引継ぎ業務を行い、有給休暇を消化した後(※4)
「会社に有給休暇について問い合わせると、6日残っているといわれたので、会社の退職日までそれを消化したのんですが、あとから明細を見ると、実は有給休暇は5日で、1日が欠勤扱いになっていたんです。残業時間の計算も良く間違われていたし、そういうところがいい加減なのもイヤでしたね。しかし、僕の転職が決まった時、仲の良かった同僚たちが自分のことのように喜んでくれたんです。これは本当にうれしかったですね」

 

プライベートも充実させている(※5)
進藤さんの趣味のひとつは、友人たちと旅行したりイベントを行うことだが、これらの計画から手配、実行までを、すべて進藤さんが取り仕切ることが少なくないという。「もともと人に頼られるのが好きだし、イベントを企画して実行するのが好きなんですよね。プログラミングの段取りとイベントの段取りって、どこか似てるような気がします」。ちなみにこれまで実行したものは、「温泉バス旅行とか、マツタケ狩りとか…。いろいろ企画しましたねぇ(笑)」

 
取材を終えて

 取材開始後、今回の転職の経緯を非常に簡潔に5分くらいで説明してくださった進藤さん。質問にも、同じように簡潔にわかりやすく答えてくださいましたが、かといって、話が途切れて困るいうわけではもちろんなく、「これがコミュニケーション能力の高さというものか」と、妙なところで感心してしまいました。

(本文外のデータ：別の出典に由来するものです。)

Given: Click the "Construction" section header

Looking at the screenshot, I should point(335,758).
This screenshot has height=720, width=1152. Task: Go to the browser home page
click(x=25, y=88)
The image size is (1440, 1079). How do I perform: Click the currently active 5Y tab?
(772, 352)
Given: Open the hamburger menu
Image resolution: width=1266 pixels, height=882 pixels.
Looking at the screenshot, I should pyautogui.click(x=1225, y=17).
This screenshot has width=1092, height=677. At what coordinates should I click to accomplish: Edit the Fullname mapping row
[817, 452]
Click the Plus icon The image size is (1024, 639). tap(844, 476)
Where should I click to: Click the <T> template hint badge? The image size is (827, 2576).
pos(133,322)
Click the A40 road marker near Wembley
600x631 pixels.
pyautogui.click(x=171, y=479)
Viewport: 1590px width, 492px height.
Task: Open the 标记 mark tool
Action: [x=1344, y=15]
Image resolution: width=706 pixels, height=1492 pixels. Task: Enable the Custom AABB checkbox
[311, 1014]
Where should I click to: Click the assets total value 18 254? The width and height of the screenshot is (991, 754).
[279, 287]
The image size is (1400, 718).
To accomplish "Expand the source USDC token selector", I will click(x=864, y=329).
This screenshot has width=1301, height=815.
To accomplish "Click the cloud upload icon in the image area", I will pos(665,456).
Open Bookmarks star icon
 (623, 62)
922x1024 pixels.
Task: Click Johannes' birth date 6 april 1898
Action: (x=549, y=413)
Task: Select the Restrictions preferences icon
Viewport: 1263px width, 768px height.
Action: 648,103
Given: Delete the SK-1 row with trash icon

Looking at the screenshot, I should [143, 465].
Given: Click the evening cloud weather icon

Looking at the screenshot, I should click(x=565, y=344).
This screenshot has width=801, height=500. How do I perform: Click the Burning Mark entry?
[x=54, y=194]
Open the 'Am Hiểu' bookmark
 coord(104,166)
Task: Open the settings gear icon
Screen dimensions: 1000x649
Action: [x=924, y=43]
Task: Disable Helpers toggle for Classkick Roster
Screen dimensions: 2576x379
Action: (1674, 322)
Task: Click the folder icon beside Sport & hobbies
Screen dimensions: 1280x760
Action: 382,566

 進藤さんが持っている技術スキルとコミュニケーションスキルなら、恐らく、もっと年収の高い会社や、規模の大きな会社も望めたでしょう。でも進藤さんのこだわりは、小規模の会社で、何よりも「自分や現場の話を聞いてレスポンスをくれる」会社。自分自身の性格や志向を、よく把握していらっしゃるなという印象を受けました。

 「職場の雰囲気の良さ」はとても重要なポイントなのに、外からはもっともわかりにくい要素です。面接の時の雰囲気や、会社を訪れた印象などで判断するしかありませんが、進藤さんのように人材バンクを利用してコンサルタントから情報を引き出すというのは、とても有効な手段ではないでしょうか。

 「転職するにあたり、今後の人生を真剣に考えた」という進藤さんの言葉には、ドキッとさせられました。ついつい、目先の苦しいことや不満にとらわれて転職を考えがちですが、「5年後、10年後の自分」を想定して行動すれば、たしかに自分の満足度も高くなることでしょう。

 アイディアマンで、それを実現しようとする実行力も持っていらっしゃる進藤さんのパワフルさに、元気付けられたような取材でした。